Explain the relationship between bias and variance
Explain general rules of thumb for improving neural networks based on initial bias and variance measurements

Hyperparameters and iterative deep learning

There are many hyperparameters you can tune

number of hidden units
number of layers
learning rate alpha
activation function ... how to choose?

Training, Validation and Test Sets

In the previous labs, we have been inconsistent about what to do regarding testing our models when trying to optimize them. For our santa examples, we have been using a training and a test set, but for the two circles example, we were both training and evaluation on the same data!

Let's formalize how we'll proceed doing this. The fact that there are so many hyperparameters to tune calls for a formalized and unbiased approach. You've seen before that you want to use a training and a test set, because it is "unfair" to evaluate your model on the same data you used to select a certain model.

In short, we'll use 3 sets when running, selecting and validating a model:

You train algorithms on the training set
You'll use a validation set to decide which one will be your final model after parameter tuning
After having chosen the final model (and having evaluated long enough), you'll use the test set to get an unbiased estimate of the classification performance (or whatever your evaluation metric will be).

With big data, your dev and test sets don't necessarily need to be 20-30% of all the data. You can choose test and hold-out sets that are of size 1-5%. eg. 96% train, 2% hold-out, 2% test set.

Remeber that it is VERY IMPORTANT to make sure holdout and test sample come from the same distribution: eg. same resolution of santa pictures.

What we did before is actually use the holdout set as a test set as well! actually our "test set" was a holdout set. You're basically overfitting to the test set!

Bias and variance in deep learning

Our circles example

In classical models and machine learning, often one talks about a "bias-variance trade-off". We'll discuss these concepts here, and tell how deep learning is slightly different and a trade-off isn't always present!

Bias = underfitting

high variance = overfitting

good fit --> somewhere in between

examples: let's take another look at our two circles data, the data looked like this:

Remember that we fit a logistic regression model to the data here. We got something that looked like the picture below. The model didn't do a particularly good job at discriminating between the yellow and purple dots. We would say this is a model with a high bias, the model is underfitting.

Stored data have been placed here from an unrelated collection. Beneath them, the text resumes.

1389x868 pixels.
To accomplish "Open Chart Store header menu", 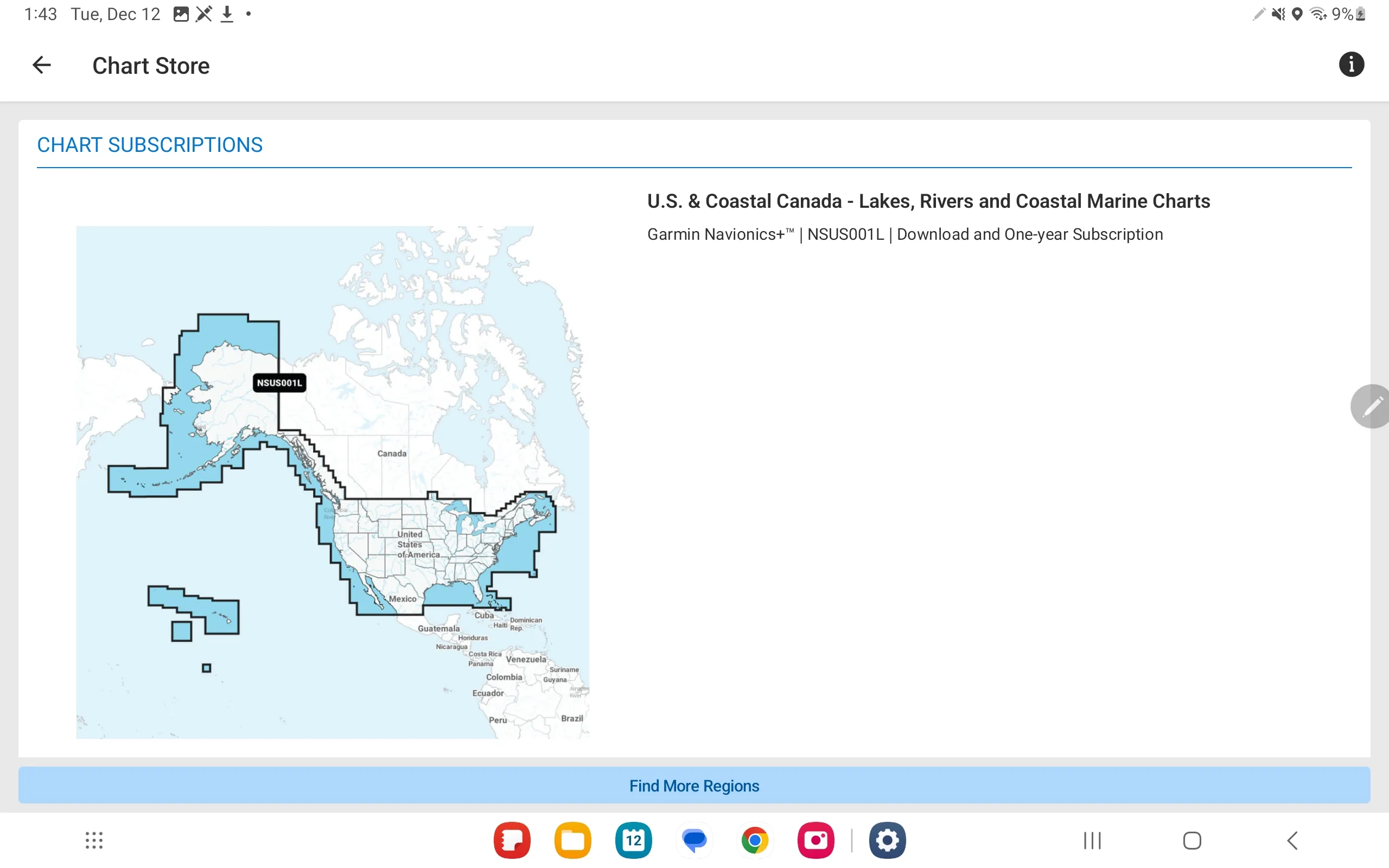I will coord(1351,64).
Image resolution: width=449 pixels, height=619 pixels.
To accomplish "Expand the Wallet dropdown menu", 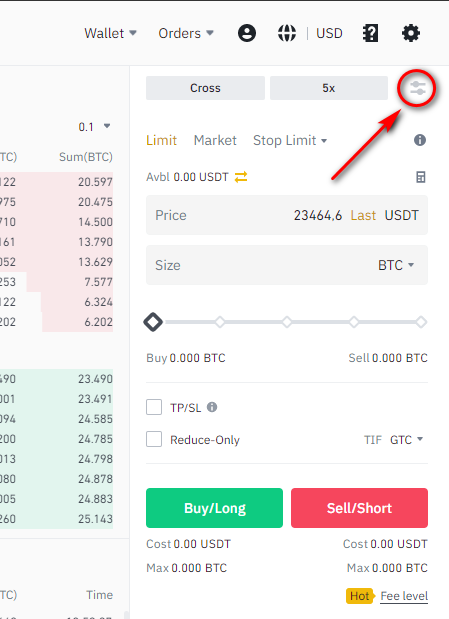I will [110, 33].
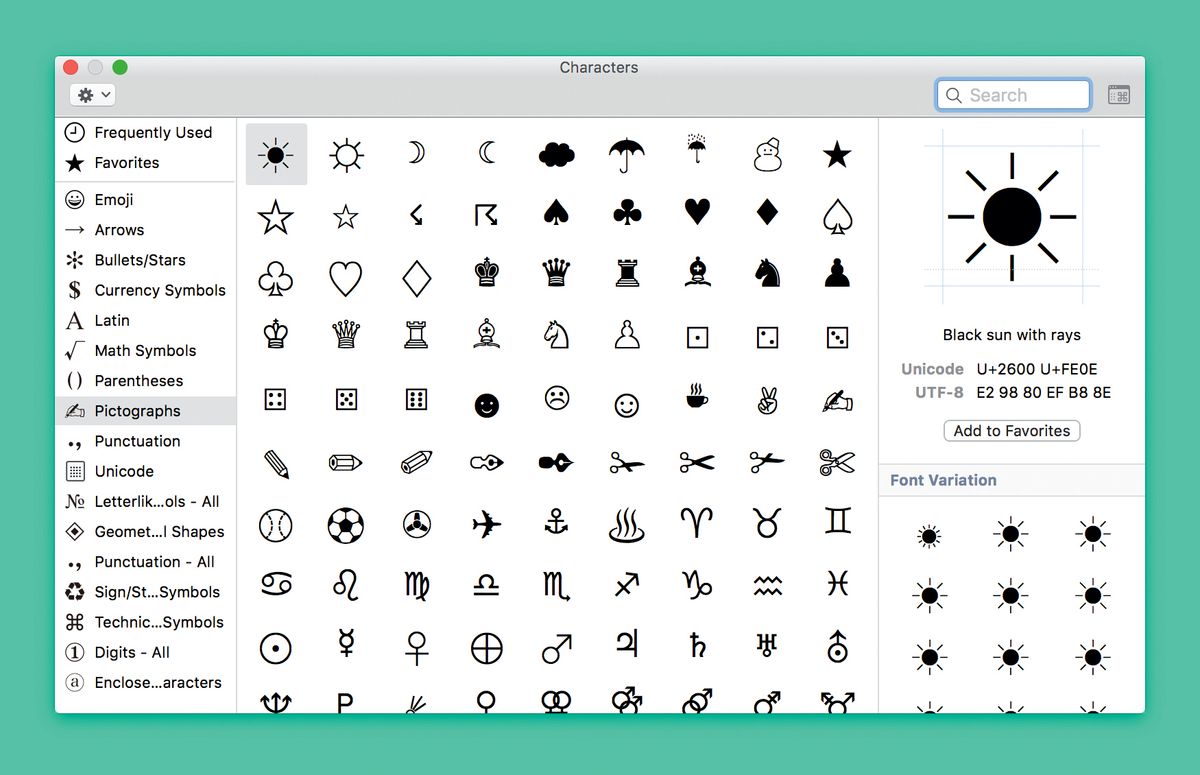Toggle the keyboard viewer icon

click(1118, 93)
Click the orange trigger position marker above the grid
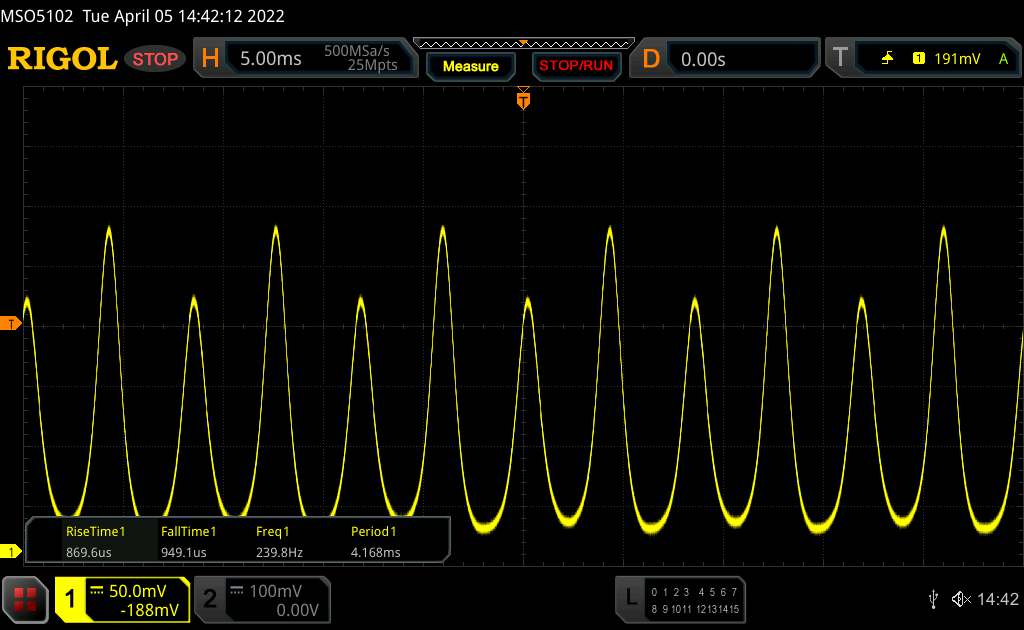 (522, 98)
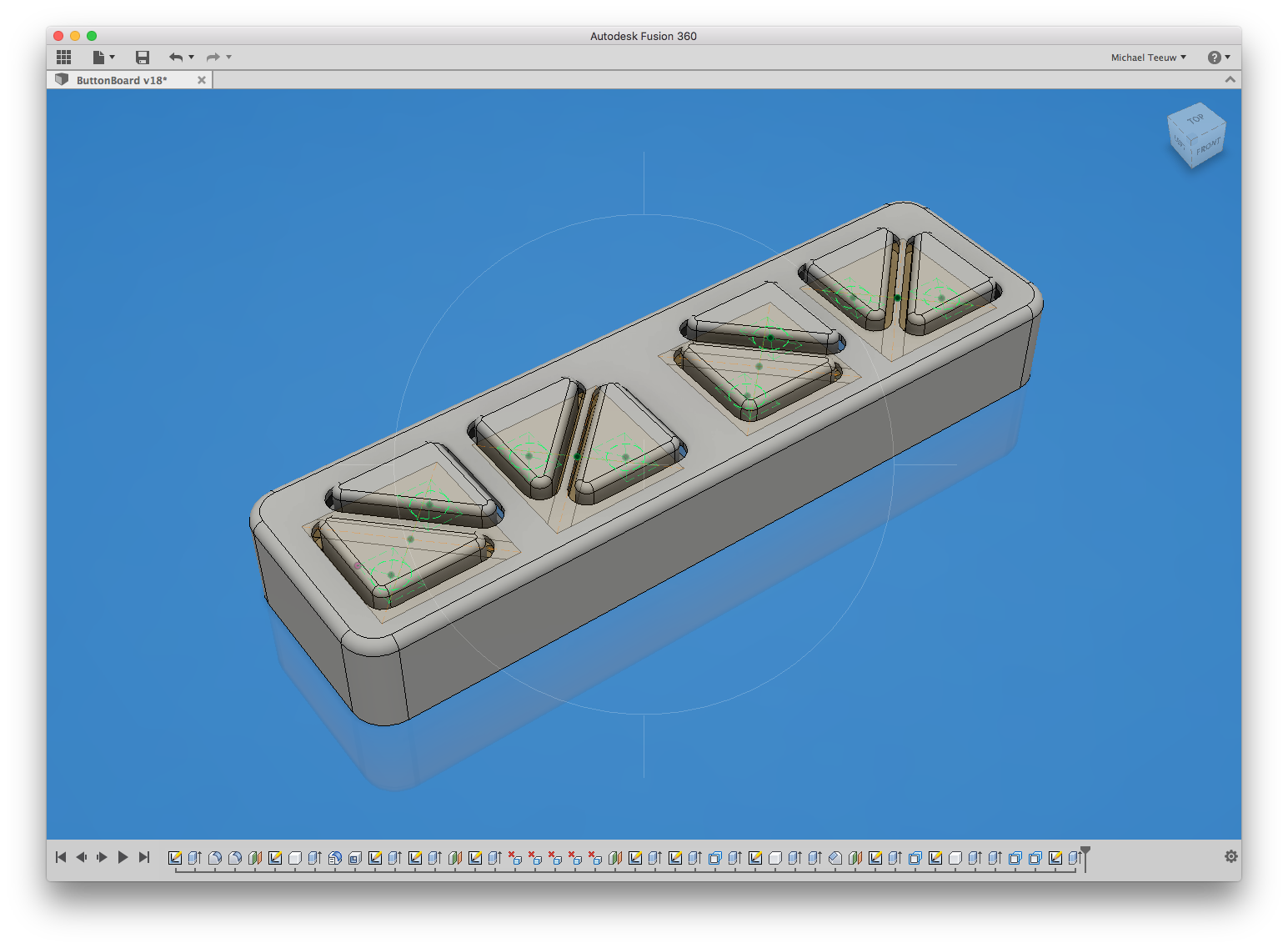Expand the toolbar with the chevron arrow
1288x948 pixels.
[x=1230, y=80]
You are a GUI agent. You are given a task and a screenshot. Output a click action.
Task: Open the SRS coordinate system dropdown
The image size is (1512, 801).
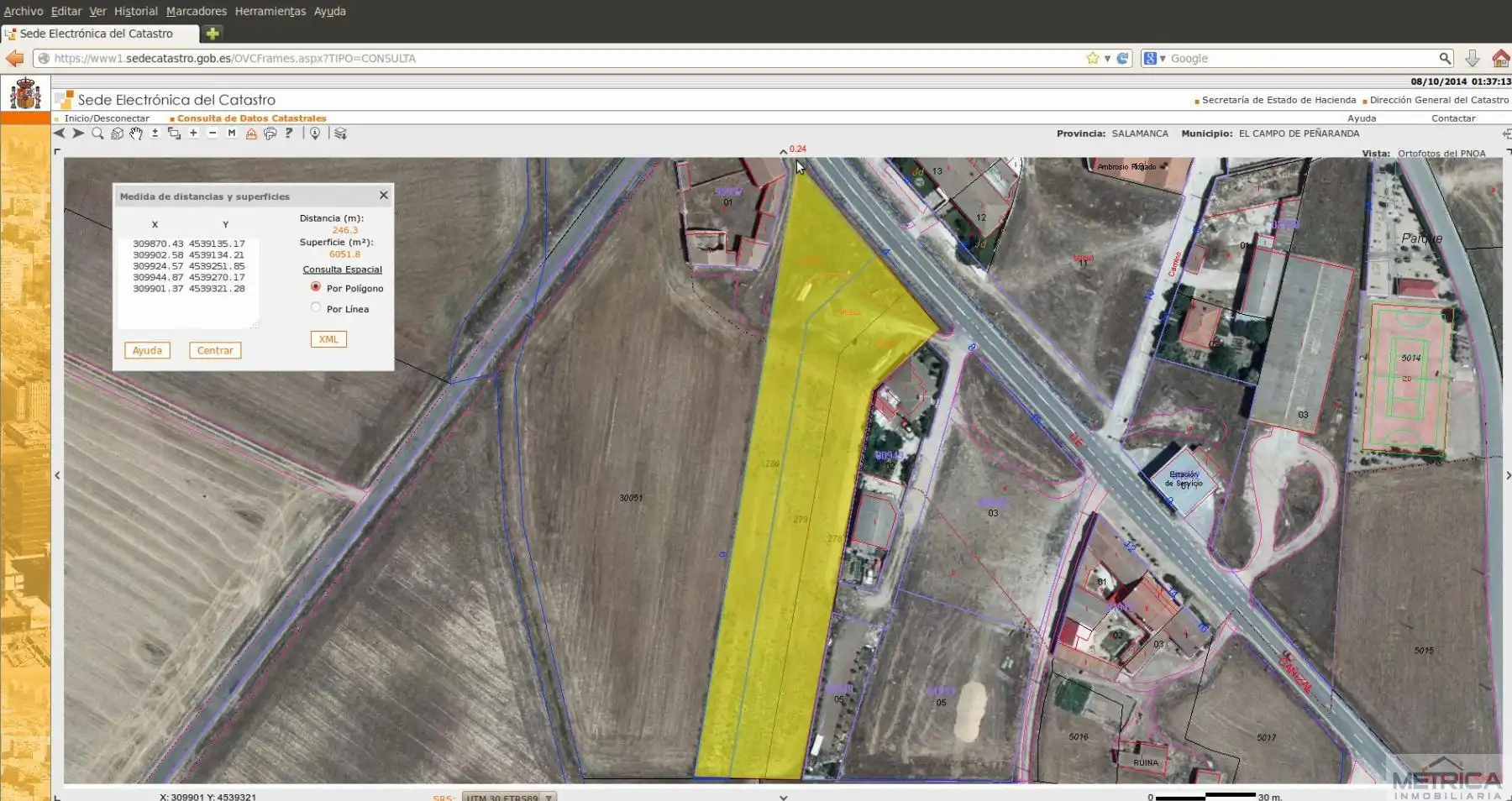point(509,797)
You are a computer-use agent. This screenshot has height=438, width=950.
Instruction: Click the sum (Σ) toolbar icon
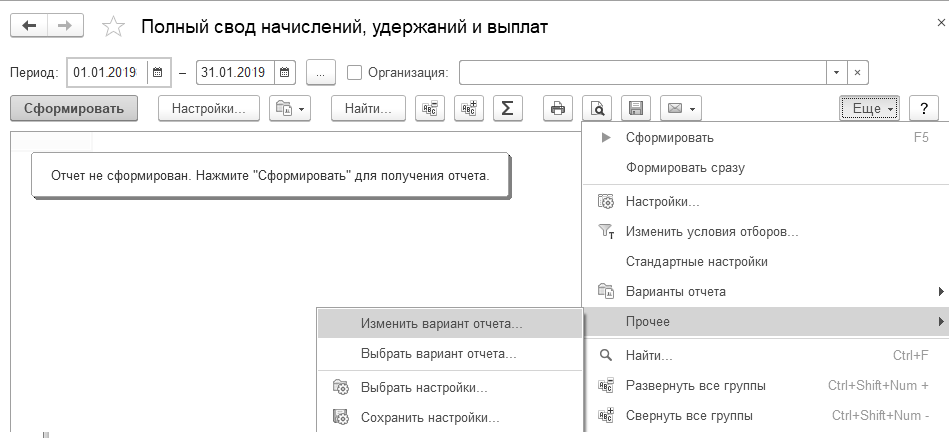point(507,108)
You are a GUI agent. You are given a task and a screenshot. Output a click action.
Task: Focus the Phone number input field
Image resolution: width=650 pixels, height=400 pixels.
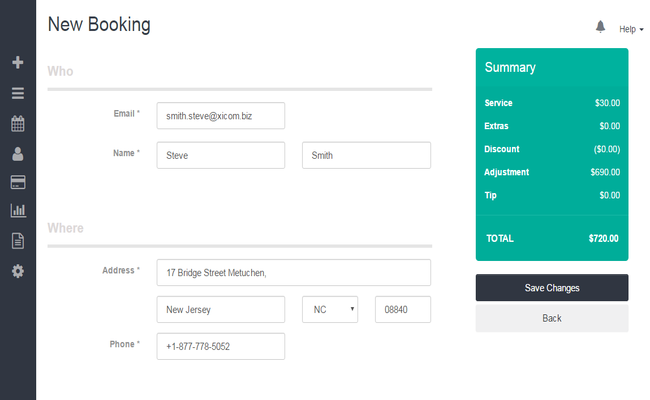pyautogui.click(x=220, y=346)
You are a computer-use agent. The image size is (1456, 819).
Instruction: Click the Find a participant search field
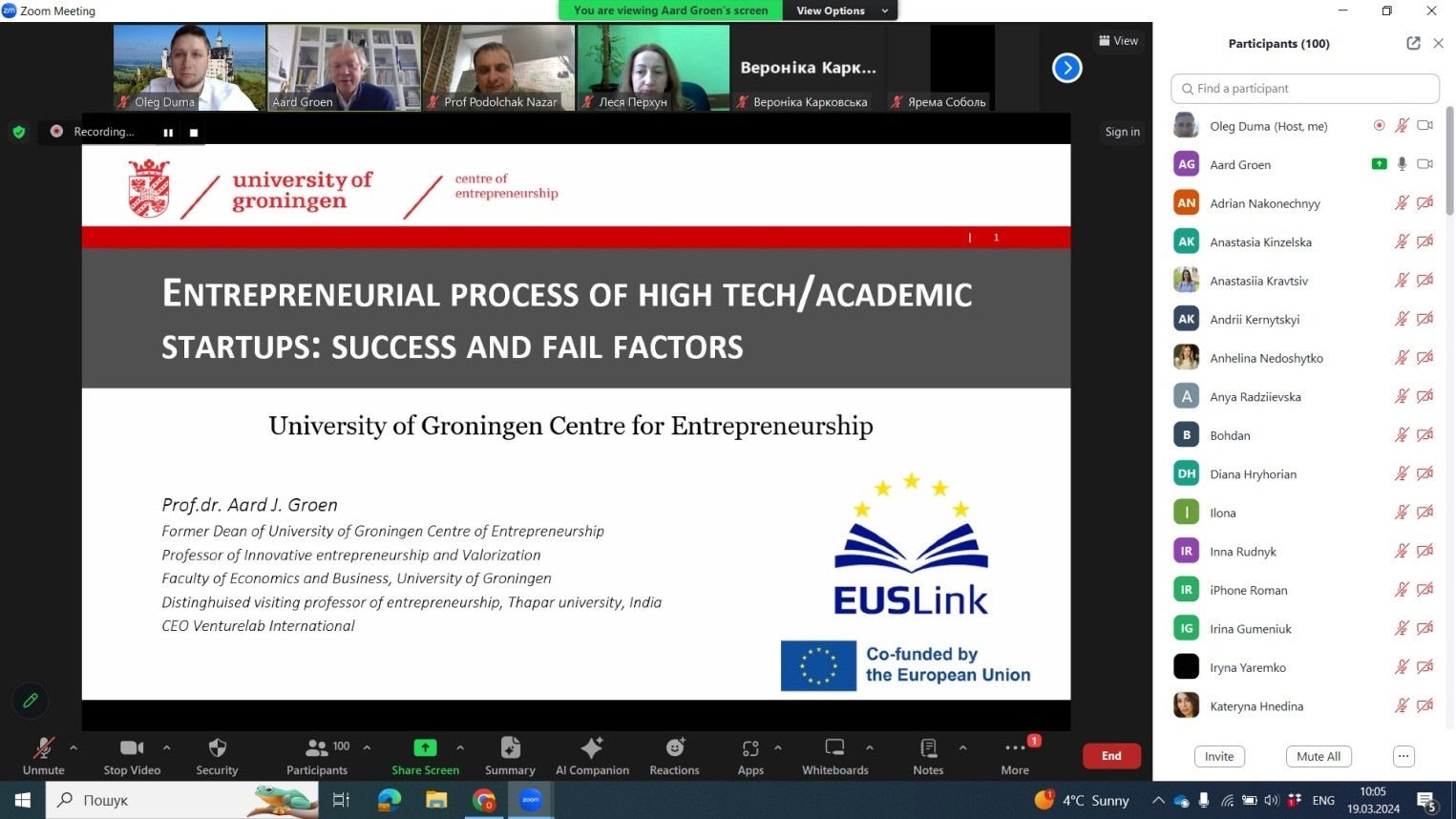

When using a neural network, what we reached in the end was a pretty good decision boundary, a circle discriminating between the yellow and purple dots:

At the other end of the spectrum, we might experience overfitting, where we create a circle which is super sensitive to small deviations of the colored dots. An example below. We also call this a model with high variance.

The Santa Example

	high variance	high bias	high variance & bias	low variance and bias
train set error	12%	26%	26%	12%
validation set error	25%	28%	40%	13%

Assume that our best model can get to a validation set accuracy of 87%. Note that "high" and "low" are relative! Also, in deep learning there is less of a bias variance trade-off!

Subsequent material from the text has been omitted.